While I ran the usual set of benchmarks on the card, I've been living with with eVGA's GTX 1070 in my main system for nearly a week, running games on my 3440 x 1440 pixel Dell U3415w display. Subjectively, I could tell little difference between this card and the GTX 1080 Founder's Edition I'd been running. I did have to dial back ambient occlusion a bit in Tom Clancy's The Division. Doom, Mirror's Edge Catalyst, XCOM2, and several VR titles on the HTC Vive all seemed to run with excellent frame rates on gorgeously high settings.
So What's a GTX 1070?
Take a part that starts out life as a potential GTX 1080 GPU, disable one graphics processing cluster, and voila! You now have a GTX 1070 chip. Each graphics processing cluster consists of 5 graphics compute cores (which Nivdia dubs "streaming multiprocessors" or SMs for short). Let's break down the differences with the reference design -- er, Founder's Edition –in the table below.

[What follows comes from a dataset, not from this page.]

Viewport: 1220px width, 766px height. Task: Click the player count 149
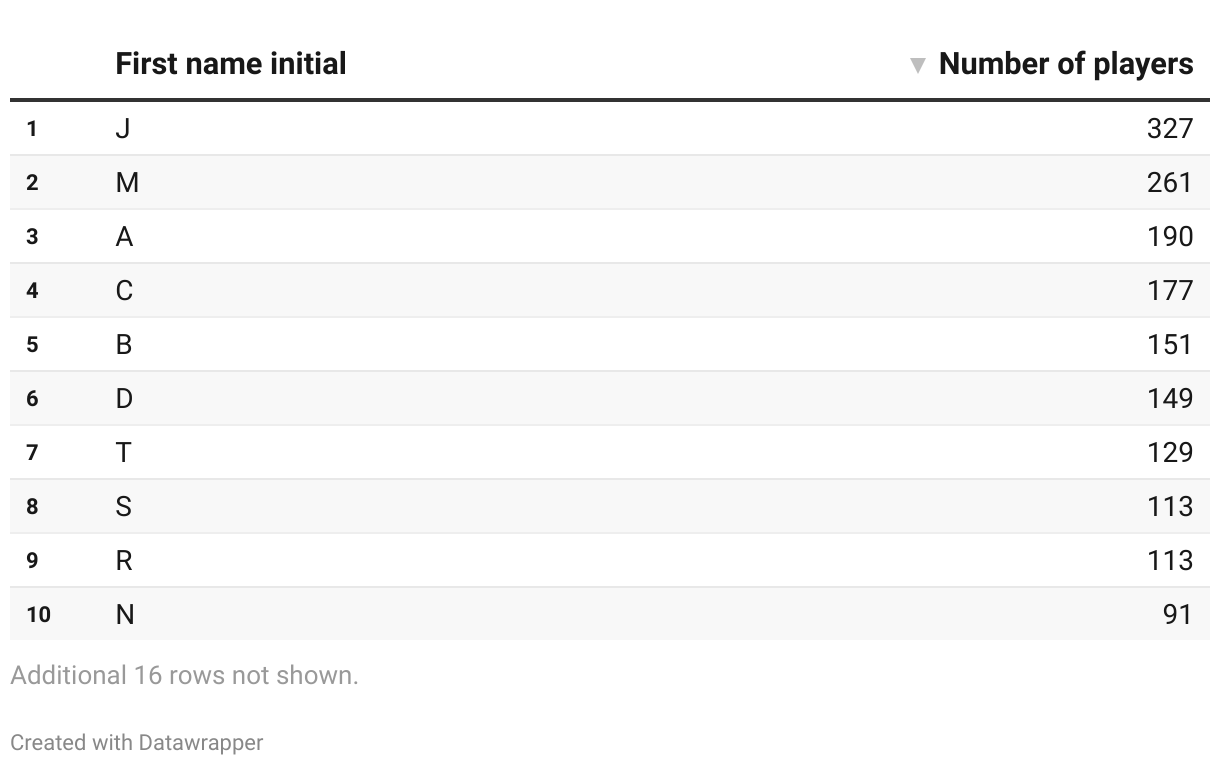point(1169,398)
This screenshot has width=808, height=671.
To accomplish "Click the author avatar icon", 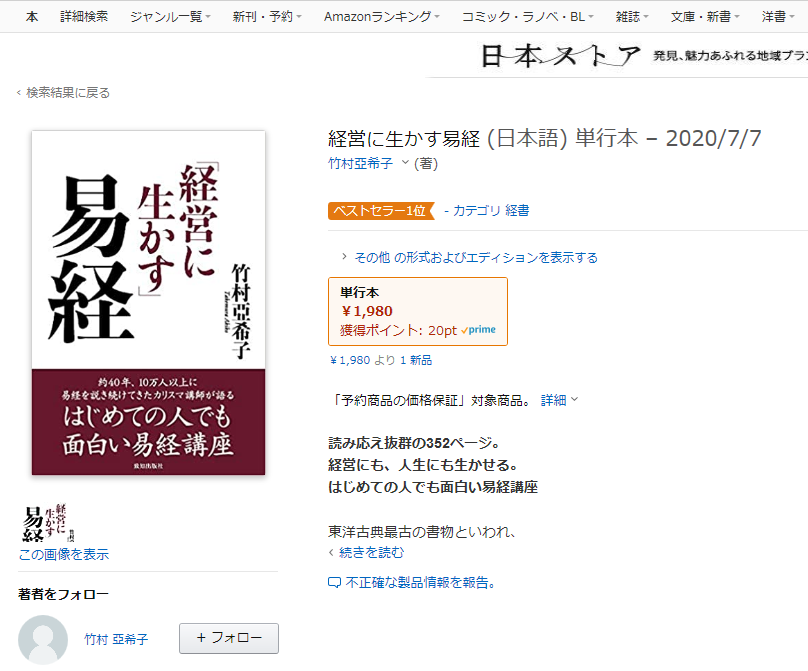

The GTX 1070 uses less exotic GDDR5 memory, clocking said memory at a pretty serious 4GHz – faster than the 7gbps memory used in previous generations. So the GTX 1070 includes fewer shader cores, slightly lower clock frequencies, slower memory, and should cost roughly $300 less.
Nvidia suggests some 3rd party cards will be priced as low as $379, though all currently available 1070 cards seem to cost more than $400. Availability remains tight, but a cards from MSI and Gigabyte seem to be available. Supply will no doubt catch up with demand after several months.